What you are asked to do: Go through the lines below, tally those that include the word "more", and give only the tally.

---------- Provided data ----------

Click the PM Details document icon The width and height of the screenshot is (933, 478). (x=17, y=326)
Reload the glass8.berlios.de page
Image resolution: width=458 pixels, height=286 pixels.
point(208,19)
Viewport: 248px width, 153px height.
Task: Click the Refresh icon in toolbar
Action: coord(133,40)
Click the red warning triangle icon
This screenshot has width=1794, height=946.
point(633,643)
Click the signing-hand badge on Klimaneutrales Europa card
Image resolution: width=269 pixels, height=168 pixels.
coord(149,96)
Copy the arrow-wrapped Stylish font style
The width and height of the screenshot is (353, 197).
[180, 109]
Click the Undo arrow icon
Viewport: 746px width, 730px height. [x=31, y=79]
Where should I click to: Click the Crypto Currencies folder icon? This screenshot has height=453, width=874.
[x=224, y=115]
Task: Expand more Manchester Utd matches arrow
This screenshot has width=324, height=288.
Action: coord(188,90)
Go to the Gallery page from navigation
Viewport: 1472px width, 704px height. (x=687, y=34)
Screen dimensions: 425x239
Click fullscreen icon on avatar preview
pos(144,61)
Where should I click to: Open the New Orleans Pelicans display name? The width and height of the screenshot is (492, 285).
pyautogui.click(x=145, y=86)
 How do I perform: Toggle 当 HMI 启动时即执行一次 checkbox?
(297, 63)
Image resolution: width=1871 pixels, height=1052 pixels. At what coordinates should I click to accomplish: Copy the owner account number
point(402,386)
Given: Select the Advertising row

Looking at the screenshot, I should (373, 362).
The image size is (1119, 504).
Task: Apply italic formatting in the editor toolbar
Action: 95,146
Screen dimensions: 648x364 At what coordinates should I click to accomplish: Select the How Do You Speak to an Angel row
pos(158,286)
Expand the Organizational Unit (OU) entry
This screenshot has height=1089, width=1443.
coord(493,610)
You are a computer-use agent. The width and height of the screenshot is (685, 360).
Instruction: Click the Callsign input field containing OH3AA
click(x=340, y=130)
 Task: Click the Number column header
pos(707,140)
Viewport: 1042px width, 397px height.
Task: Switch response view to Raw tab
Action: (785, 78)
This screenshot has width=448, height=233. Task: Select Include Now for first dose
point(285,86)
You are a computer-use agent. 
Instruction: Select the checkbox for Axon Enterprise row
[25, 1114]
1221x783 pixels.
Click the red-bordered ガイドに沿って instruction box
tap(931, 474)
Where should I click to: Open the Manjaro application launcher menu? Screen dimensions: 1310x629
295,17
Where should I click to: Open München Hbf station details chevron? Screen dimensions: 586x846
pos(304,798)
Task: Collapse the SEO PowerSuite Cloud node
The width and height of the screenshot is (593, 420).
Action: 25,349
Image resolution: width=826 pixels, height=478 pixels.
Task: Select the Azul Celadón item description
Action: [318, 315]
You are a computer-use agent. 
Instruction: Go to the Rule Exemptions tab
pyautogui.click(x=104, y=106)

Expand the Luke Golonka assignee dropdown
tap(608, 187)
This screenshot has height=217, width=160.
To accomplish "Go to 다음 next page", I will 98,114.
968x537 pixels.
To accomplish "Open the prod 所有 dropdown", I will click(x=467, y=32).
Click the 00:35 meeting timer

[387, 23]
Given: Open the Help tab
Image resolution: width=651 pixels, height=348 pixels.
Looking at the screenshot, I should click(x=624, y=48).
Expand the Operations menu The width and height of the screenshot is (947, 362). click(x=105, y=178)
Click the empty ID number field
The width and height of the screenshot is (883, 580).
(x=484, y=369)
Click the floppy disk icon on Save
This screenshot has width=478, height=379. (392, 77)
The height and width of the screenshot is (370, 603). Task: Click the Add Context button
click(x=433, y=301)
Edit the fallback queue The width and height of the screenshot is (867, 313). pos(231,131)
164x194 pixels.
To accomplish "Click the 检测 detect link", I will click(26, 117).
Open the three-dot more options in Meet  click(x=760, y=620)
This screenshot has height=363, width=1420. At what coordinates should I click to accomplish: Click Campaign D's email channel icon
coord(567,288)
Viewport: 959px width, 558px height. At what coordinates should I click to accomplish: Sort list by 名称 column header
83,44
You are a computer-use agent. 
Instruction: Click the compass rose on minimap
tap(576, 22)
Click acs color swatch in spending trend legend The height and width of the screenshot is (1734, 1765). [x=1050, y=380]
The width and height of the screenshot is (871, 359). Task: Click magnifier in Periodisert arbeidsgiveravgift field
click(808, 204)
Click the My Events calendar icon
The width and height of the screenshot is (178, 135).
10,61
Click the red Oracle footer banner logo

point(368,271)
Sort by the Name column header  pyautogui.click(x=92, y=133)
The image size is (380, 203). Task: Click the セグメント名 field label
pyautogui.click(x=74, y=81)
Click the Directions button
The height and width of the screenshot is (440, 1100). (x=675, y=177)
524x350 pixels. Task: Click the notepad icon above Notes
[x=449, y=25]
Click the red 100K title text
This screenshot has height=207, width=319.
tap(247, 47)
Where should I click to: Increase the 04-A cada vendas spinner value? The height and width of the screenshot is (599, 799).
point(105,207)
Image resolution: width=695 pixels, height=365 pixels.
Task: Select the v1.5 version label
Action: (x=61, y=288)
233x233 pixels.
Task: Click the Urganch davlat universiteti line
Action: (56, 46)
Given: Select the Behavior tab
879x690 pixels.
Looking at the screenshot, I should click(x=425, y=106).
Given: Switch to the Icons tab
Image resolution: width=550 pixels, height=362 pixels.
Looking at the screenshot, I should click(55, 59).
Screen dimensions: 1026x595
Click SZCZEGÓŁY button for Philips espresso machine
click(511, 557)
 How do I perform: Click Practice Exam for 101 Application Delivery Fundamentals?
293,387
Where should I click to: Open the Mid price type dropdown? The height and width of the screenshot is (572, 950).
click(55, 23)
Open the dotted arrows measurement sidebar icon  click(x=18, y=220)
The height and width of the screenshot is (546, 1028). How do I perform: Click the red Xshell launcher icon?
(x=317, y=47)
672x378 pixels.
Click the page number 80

----------

Worked solution: 2